Excerpted records ::
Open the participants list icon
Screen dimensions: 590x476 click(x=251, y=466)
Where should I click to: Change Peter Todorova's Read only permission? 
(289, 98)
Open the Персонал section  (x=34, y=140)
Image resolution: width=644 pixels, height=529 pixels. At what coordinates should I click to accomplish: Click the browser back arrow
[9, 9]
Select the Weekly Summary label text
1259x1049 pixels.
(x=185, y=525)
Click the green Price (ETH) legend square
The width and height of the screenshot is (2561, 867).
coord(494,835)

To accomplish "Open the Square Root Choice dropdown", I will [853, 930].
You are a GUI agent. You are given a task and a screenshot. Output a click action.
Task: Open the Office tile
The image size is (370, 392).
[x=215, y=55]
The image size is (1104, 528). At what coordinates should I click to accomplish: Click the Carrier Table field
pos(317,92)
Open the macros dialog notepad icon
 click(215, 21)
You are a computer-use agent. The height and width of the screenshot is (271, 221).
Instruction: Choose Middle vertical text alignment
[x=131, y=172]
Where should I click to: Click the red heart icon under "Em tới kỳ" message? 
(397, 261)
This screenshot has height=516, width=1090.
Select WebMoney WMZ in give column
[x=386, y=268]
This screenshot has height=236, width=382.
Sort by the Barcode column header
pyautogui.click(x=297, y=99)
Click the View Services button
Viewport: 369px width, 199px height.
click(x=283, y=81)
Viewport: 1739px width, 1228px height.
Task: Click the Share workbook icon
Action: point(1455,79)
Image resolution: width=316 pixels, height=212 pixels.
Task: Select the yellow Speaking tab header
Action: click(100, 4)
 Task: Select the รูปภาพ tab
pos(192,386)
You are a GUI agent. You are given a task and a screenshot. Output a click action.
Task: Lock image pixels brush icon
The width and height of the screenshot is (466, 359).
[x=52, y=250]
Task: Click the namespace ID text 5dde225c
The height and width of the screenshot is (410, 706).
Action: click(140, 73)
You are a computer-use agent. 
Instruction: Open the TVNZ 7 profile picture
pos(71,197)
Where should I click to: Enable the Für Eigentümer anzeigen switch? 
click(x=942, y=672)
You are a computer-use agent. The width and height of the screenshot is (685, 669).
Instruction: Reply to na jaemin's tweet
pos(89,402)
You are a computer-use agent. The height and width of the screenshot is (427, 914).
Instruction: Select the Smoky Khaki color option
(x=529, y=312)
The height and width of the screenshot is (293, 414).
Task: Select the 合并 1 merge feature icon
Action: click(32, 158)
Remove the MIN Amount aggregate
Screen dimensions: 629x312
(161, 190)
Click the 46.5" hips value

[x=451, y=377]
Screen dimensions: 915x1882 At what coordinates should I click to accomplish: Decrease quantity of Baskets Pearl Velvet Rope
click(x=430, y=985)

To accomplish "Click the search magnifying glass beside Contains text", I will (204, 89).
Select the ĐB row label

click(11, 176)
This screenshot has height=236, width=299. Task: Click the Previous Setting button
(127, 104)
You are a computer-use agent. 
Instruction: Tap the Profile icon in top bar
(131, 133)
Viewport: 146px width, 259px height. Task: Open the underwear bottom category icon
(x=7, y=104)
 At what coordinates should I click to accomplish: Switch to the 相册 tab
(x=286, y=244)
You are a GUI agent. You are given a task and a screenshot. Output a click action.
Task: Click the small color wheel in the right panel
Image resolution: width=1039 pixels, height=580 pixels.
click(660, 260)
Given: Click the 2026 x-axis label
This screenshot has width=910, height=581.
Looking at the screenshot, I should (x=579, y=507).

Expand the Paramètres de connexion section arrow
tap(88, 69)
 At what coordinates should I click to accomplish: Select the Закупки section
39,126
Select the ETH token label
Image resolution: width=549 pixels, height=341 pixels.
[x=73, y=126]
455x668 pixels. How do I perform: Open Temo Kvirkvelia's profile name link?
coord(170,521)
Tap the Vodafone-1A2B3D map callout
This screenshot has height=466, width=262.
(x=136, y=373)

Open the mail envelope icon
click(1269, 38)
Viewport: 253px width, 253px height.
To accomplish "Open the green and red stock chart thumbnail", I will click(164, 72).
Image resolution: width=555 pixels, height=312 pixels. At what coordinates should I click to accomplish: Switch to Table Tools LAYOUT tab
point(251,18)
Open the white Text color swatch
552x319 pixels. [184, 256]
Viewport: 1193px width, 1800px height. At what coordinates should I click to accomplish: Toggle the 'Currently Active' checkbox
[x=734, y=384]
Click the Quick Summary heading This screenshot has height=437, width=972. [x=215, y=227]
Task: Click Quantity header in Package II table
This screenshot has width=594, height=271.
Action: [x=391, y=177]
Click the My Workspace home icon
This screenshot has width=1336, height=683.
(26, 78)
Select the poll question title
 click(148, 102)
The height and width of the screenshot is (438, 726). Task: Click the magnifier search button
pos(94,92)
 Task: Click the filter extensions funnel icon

Exercise instructions ::
Output, character for character, the lines from the one containing "Click the green Price (ETH) legend square" through the one containing "[x=215, y=55]", both included.

Task answer ::
Click the green Price (ETH) legend square
The width and height of the screenshot is (2561, 867).
coord(494,835)

To accomplish "Open the Square Root Choice dropdown", I will [853, 930].
You are a GUI agent. You are given a task and a screenshot. Output a click action.
Task: Open the Office tile
The image size is (370, 392).
[x=215, y=55]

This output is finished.